Samantha is given a piece of square Origami paper, and given the following set of instructions to divide the paper into three congruent pieces without a ruler.
Step 1: Make a small crease to mark the paper halfway up the side by folding the paper in half. (Fig. 1)
Step 2: Create two diagonal folds,
- the first across the square from the top left corner to the bottom right corner and
- the second from the bottom left corner to the halfway mark from Step 1. (Fig. 2)
Step 3: Fold the top of the paper down to where the two diagonals intersect and create a horizontal fold across the square. (Fig. 3)
Step 4: Fold the bottom of the paper up to meet the horizontal crease and create another crease straight across. (Fig. 3)
The two horizontal creases, Samantha is told, divide the paper into thirds.
Samantha wants to prove this is true, so she imagines the square is on a coordinate plane. She labels the vertices with the coordinates A(0, 0), B(0, 6), C(6, 6) and D(6, 0), as shown (Fig. 4). Based on these coordinates, what are the equations of the two diagonal folds? Express your answer as an equation in slope-intercept form (y = mx + b).

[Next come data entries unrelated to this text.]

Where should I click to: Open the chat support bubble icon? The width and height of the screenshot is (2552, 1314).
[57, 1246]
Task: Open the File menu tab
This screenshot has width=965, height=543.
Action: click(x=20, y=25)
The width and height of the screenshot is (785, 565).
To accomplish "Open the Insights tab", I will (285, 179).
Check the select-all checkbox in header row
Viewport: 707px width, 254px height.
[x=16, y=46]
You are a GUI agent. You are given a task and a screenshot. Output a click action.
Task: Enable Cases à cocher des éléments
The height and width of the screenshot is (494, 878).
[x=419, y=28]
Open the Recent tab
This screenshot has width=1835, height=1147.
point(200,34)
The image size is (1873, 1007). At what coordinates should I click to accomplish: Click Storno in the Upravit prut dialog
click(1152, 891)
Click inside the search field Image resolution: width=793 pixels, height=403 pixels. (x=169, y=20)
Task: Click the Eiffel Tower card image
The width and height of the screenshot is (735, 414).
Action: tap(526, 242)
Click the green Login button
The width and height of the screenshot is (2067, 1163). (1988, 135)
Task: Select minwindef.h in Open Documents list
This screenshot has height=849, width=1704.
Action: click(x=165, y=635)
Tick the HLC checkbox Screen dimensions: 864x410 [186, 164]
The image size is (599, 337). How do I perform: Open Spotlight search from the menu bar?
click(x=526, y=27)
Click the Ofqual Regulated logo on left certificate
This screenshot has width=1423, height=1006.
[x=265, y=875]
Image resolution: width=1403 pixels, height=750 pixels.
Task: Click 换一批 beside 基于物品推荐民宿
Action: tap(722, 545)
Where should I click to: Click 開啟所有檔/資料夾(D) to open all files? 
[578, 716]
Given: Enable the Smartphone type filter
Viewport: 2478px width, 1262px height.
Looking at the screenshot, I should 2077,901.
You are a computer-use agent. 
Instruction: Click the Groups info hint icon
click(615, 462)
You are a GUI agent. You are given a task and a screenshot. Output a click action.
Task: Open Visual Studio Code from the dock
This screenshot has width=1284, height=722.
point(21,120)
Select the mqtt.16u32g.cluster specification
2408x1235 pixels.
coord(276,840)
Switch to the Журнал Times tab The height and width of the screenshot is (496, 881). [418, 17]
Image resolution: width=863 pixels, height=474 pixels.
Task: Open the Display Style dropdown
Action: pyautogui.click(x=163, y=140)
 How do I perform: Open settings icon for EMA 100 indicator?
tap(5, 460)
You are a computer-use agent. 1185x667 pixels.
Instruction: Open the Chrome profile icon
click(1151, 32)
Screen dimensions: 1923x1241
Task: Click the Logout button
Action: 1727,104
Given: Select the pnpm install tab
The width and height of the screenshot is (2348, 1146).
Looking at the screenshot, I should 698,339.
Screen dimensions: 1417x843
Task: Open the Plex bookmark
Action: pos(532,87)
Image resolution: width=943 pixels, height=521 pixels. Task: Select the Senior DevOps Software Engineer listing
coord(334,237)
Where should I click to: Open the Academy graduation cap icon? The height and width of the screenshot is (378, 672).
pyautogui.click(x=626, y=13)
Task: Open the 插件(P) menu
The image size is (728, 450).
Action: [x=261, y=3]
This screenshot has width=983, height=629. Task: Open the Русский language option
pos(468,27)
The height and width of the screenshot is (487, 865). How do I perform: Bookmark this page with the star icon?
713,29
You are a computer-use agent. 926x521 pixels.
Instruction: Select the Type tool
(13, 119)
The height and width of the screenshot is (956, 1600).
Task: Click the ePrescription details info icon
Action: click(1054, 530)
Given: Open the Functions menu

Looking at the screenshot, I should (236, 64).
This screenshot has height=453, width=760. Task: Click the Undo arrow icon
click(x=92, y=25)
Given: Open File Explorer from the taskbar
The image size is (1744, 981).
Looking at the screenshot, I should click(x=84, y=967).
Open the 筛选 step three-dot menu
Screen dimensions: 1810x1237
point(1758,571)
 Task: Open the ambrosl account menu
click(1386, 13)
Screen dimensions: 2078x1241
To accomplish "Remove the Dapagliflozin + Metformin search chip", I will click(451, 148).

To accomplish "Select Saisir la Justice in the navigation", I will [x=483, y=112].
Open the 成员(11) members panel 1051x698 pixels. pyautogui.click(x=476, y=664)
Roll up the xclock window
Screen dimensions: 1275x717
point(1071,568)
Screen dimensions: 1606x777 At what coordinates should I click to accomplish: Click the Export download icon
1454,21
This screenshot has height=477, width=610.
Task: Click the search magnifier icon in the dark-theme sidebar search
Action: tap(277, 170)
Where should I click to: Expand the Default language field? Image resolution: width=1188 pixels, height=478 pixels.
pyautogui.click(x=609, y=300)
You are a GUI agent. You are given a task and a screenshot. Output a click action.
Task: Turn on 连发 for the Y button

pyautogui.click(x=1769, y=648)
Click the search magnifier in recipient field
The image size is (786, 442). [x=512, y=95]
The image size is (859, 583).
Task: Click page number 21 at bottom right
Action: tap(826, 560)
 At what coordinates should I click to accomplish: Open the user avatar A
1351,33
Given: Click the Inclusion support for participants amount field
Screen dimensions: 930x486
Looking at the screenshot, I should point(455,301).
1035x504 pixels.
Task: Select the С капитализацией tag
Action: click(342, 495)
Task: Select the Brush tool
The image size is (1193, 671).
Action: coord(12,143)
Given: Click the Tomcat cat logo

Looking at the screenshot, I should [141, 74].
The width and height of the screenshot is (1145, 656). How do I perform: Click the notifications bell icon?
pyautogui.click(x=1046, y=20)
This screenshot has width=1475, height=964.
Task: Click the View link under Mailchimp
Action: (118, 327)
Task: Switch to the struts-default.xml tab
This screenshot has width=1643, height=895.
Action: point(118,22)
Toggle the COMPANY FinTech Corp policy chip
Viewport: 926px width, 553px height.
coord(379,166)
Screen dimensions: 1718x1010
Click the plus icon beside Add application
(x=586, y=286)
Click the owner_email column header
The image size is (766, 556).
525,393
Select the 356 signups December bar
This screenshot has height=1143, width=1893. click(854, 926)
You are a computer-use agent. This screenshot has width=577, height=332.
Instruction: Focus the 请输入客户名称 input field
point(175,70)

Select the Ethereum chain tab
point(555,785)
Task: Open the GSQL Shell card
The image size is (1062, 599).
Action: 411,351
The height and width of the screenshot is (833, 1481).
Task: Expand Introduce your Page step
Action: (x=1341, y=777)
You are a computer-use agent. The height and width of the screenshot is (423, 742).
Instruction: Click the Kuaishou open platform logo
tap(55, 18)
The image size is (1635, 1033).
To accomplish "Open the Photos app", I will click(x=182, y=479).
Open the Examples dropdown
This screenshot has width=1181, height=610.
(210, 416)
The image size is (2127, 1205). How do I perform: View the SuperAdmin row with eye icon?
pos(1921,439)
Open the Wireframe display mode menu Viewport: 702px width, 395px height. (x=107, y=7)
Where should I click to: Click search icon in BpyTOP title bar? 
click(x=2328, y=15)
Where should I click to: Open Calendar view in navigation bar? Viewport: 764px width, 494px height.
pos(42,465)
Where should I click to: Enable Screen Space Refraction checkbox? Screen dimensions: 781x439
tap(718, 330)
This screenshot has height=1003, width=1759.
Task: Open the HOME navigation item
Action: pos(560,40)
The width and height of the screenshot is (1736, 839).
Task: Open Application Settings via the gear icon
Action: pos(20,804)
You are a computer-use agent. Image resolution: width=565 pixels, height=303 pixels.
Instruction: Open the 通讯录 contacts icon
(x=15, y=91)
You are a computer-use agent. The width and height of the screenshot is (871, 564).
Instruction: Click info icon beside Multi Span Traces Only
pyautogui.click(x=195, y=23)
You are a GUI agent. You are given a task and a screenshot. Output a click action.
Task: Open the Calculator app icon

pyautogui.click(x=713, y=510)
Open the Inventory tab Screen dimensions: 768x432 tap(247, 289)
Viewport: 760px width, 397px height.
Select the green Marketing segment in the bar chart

Samantha then labels the intersection of the two diagonal folds point E and determines its coordinates. What are the coordinates of E? Express your answer as an ordered pair.
Samantha uses this information to find the distances between the top of the paper and the upper horizontal crease, the distance between the upper horizontal crease and the lower horizontal crease, and the distance between the lower horizontal crease and the bottom of the paper. Assuming, these distances are equal, what is the distance Samantha calculates?